#### [Task brief]
Could you transcribe every record below exactly as it stands?

*** Exercise input Section Begins ***

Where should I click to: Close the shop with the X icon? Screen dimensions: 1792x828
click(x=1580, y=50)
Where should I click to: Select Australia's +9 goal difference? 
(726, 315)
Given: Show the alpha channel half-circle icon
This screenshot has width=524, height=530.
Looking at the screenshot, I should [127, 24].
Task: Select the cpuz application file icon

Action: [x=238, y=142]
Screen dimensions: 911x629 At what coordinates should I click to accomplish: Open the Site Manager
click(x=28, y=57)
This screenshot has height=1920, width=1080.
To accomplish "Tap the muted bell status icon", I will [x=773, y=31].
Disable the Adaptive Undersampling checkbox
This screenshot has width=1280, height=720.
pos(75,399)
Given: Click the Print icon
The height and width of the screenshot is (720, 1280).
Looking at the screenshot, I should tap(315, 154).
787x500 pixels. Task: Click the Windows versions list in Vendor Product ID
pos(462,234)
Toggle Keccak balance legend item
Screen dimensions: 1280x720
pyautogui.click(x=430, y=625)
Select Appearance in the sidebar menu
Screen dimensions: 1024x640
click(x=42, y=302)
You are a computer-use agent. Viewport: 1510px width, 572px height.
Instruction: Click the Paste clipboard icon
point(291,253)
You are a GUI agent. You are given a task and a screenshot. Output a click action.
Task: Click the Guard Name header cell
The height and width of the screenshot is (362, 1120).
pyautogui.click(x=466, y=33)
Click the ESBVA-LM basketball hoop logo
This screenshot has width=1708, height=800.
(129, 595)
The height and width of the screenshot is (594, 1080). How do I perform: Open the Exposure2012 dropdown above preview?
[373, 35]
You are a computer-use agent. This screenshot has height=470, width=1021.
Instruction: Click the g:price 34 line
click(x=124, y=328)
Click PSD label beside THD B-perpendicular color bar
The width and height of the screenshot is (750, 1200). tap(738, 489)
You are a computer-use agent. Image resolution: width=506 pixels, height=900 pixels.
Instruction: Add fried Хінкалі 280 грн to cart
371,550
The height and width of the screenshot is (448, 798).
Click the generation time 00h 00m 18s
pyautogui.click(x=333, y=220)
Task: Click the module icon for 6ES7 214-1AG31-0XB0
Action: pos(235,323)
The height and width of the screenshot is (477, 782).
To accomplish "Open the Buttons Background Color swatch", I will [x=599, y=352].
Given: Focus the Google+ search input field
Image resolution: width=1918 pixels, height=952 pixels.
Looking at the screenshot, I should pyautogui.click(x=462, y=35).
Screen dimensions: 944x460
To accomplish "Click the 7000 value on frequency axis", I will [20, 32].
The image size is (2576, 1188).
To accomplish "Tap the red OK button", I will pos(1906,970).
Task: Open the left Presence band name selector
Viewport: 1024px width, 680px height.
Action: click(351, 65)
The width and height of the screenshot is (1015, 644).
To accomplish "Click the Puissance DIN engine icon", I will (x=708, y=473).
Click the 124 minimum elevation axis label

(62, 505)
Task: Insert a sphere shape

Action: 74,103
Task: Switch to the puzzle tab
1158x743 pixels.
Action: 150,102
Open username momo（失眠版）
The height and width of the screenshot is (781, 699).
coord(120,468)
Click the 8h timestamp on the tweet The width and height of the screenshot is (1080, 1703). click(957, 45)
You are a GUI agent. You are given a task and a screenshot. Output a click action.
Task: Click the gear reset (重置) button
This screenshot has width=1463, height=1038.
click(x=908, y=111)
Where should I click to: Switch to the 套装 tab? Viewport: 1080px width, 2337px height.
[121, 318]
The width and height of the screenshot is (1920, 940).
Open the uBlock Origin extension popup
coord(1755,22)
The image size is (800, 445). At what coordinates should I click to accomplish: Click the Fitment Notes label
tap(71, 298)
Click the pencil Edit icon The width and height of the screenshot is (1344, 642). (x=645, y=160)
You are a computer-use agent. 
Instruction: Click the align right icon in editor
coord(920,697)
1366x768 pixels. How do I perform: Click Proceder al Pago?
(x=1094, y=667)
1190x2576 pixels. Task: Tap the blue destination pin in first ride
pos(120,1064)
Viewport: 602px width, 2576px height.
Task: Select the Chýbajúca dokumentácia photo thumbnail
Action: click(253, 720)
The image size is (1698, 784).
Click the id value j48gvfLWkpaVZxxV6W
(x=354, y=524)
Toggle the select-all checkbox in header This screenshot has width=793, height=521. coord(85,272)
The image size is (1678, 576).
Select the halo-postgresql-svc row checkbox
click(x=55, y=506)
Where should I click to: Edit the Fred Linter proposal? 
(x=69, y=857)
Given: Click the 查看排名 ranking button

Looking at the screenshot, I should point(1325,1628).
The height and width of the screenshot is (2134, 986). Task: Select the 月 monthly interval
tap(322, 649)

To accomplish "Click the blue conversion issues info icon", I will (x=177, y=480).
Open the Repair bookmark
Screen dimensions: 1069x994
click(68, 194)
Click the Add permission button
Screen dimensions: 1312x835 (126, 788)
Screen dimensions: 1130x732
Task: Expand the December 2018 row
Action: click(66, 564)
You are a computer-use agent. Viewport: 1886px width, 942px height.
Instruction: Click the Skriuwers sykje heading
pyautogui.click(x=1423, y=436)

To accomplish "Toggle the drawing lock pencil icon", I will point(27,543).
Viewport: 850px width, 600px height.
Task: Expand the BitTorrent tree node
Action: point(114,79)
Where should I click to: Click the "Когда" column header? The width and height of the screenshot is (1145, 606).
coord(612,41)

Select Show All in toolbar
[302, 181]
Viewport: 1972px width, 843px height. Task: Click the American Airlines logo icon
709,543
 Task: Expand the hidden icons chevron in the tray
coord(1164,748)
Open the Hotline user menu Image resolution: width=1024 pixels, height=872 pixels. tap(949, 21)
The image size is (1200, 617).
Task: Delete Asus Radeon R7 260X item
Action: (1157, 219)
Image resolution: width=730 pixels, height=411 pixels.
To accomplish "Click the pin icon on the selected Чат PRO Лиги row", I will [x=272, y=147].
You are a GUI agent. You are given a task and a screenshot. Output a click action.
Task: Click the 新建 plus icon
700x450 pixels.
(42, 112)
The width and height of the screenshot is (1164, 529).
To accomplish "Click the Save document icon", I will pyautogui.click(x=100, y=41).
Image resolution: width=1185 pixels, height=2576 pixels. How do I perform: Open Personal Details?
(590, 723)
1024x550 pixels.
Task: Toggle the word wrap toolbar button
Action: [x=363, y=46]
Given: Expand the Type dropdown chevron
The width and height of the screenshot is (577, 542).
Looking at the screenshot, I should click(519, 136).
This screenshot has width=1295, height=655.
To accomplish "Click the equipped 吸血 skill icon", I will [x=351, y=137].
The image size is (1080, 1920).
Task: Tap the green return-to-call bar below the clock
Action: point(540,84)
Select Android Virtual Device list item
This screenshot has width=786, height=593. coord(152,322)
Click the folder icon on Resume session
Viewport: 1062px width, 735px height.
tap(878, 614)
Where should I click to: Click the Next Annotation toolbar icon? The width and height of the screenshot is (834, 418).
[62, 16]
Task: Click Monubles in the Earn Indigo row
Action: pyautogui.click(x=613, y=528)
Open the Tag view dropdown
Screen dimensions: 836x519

*** Exercise input Section Ends ***

#### [Answer section]
Where should I click to: Close the shop with the X icon? Screen dimensions: 1792x828
click(x=1580, y=50)
Where should I click to: Select Australia's +9 goal difference? 
(726, 315)
Given: Show the alpha channel half-circle icon
This screenshot has width=524, height=530.
Looking at the screenshot, I should [127, 24].
Task: Select the cpuz application file icon

Action: [x=238, y=142]
Screen dimensions: 911x629 At what coordinates should I click to accomplish: Open the Site Manager
click(x=28, y=57)
This screenshot has height=1920, width=1080.
To accomplish "Tap the muted bell status icon", I will [x=773, y=31].
Disable the Adaptive Undersampling checkbox
This screenshot has width=1280, height=720.
pos(75,399)
Given: Click the Print icon
The height and width of the screenshot is (720, 1280).
Looking at the screenshot, I should tap(315, 154).
787x500 pixels. Task: Click the Windows versions list in Vendor Product ID
pos(462,234)
Toggle Keccak balance legend item
Screen dimensions: 1280x720
pyautogui.click(x=430, y=625)
Select Appearance in the sidebar menu
Screen dimensions: 1024x640
click(x=42, y=302)
You are a computer-use agent. Viewport: 1510px width, 572px height.
Instruction: Click the Paste clipboard icon
point(291,253)
You are a GUI agent. You are given a task and a screenshot. Output a click action.
Task: Click the Guard Name header cell
The height and width of the screenshot is (362, 1120).
pyautogui.click(x=466, y=33)
Click the ESBVA-LM basketball hoop logo
This screenshot has width=1708, height=800.
(129, 595)
The height and width of the screenshot is (594, 1080). How do I perform: Open the Exposure2012 dropdown above preview?
[373, 35]
You are a computer-use agent. This screenshot has height=470, width=1021.
Instruction: Click the g:price 34 line
click(x=124, y=328)
Click PSD label beside THD B-perpendicular color bar
The width and height of the screenshot is (750, 1200). tap(738, 489)
You are a computer-use agent. Image resolution: width=506 pixels, height=900 pixels.
Instruction: Add fried Хінкалі 280 грн to cart
371,550
The height and width of the screenshot is (448, 798).
Click the generation time 00h 00m 18s
pyautogui.click(x=333, y=220)
Task: Click the module icon for 6ES7 214-1AG31-0XB0
Action: pos(235,323)
The height and width of the screenshot is (477, 782).
To accomplish "Open the Buttons Background Color swatch", I will [x=599, y=352].
Given: Focus the Google+ search input field
Image resolution: width=1918 pixels, height=952 pixels.
Looking at the screenshot, I should pyautogui.click(x=462, y=35).
Screen dimensions: 944x460
To accomplish "Click the 7000 value on frequency axis", I will [20, 32].
The image size is (2576, 1188).
To accomplish "Tap the red OK button", I will pos(1906,970).
Task: Open the left Presence band name selector
Viewport: 1024px width, 680px height.
Action: click(351, 65)
The width and height of the screenshot is (1015, 644).
To accomplish "Click the Puissance DIN engine icon", I will (x=708, y=473).
Click the 124 minimum elevation axis label

(62, 505)
Task: Insert a sphere shape

Action: 74,103
Task: Switch to the puzzle tab
1158x743 pixels.
Action: 150,102
Open username momo（失眠版）
The height and width of the screenshot is (781, 699).
coord(120,468)
Click the 8h timestamp on the tweet The width and height of the screenshot is (1080, 1703). click(957, 45)
You are a GUI agent. You are given a task and a screenshot. Output a click action.
Task: Click the gear reset (重置) button
This screenshot has width=1463, height=1038.
click(x=908, y=111)
Where should I click to: Switch to the 套装 tab? Viewport: 1080px width, 2337px height.
[121, 318]
The width and height of the screenshot is (1920, 940).
Open the uBlock Origin extension popup
coord(1755,22)
The image size is (800, 445). At what coordinates should I click to accomplish: Click the Fitment Notes label
tap(71, 298)
Click the pencil Edit icon The width and height of the screenshot is (1344, 642). (x=645, y=160)
You are a computer-use agent. 
Instruction: Click the align right icon in editor
coord(920,697)
1366x768 pixels. How do I perform: Click Proceder al Pago?
(x=1094, y=667)
1190x2576 pixels. Task: Tap the blue destination pin in first ride
pos(120,1064)
Viewport: 602px width, 2576px height.
Task: Select the Chýbajúca dokumentácia photo thumbnail
Action: click(253, 720)
The image size is (1698, 784).
Click the id value j48gvfLWkpaVZxxV6W
(x=354, y=524)
Toggle the select-all checkbox in header This screenshot has width=793, height=521. coord(85,272)
The image size is (1678, 576).
Select the halo-postgresql-svc row checkbox
click(x=55, y=506)
Where should I click to: Edit the Fred Linter proposal? 
(x=69, y=857)
Given: Click the 查看排名 ranking button

Looking at the screenshot, I should point(1325,1628).
The height and width of the screenshot is (2134, 986). Task: Select the 月 monthly interval
tap(322, 649)

To accomplish "Click the blue conversion issues info icon", I will (x=177, y=480).
Open the Repair bookmark
Screen dimensions: 1069x994
click(68, 194)
Click the Add permission button
Screen dimensions: 1312x835 (126, 788)
Screen dimensions: 1130x732
Task: Expand the December 2018 row
Action: click(66, 564)
You are a computer-use agent. Viewport: 1886px width, 942px height.
Instruction: Click the Skriuwers sykje heading
pyautogui.click(x=1423, y=436)

To accomplish "Toggle the drawing lock pencil icon", I will point(27,543).
Viewport: 850px width, 600px height.
Task: Expand the BitTorrent tree node
Action: point(114,79)
Where should I click to: Click the "Когда" column header? The width and height of the screenshot is (1145, 606).
coord(612,41)

Select Show All in toolbar
[302, 181]
Viewport: 1972px width, 843px height. Task: Click the American Airlines logo icon
709,543
 Task: Expand the hidden icons chevron in the tray
coord(1164,748)
Open the Hotline user menu Image resolution: width=1024 pixels, height=872 pixels. tap(949, 21)
The image size is (1200, 617).
Task: Delete Asus Radeon R7 260X item
Action: (1157, 219)
Image resolution: width=730 pixels, height=411 pixels.
To accomplish "Click the pin icon on the selected Чат PRO Лиги row", I will [x=272, y=147].
You are a GUI agent. You are given a task and a screenshot. Output a click action.
Task: Click the 新建 plus icon
700x450 pixels.
(42, 112)
The width and height of the screenshot is (1164, 529).
To accomplish "Click the Save document icon", I will pyautogui.click(x=100, y=41).
Image resolution: width=1185 pixels, height=2576 pixels. How do I perform: Open Personal Details?
(590, 723)
1024x550 pixels.
Task: Toggle the word wrap toolbar button
Action: [x=363, y=46]
Given: Expand the Type dropdown chevron
The width and height of the screenshot is (577, 542).
Looking at the screenshot, I should click(519, 136).
This screenshot has width=1295, height=655.
To accomplish "Click the equipped 吸血 skill icon", I will [x=351, y=137].
The image size is (1080, 1920).
Task: Tap the green return-to-call bar below the clock
Action: point(540,84)
Select Android Virtual Device list item
This screenshot has width=786, height=593. coord(152,322)
Click the folder icon on Resume session
Viewport: 1062px width, 735px height.
tap(878, 614)
Where should I click to: Click the Next Annotation toolbar icon? The width and height of the screenshot is (834, 418).
[62, 16]
Task: Click Monubles in the Earn Indigo row
Action: pyautogui.click(x=613, y=528)
Open the Tag view dropdown
Screen dimensions: 836x519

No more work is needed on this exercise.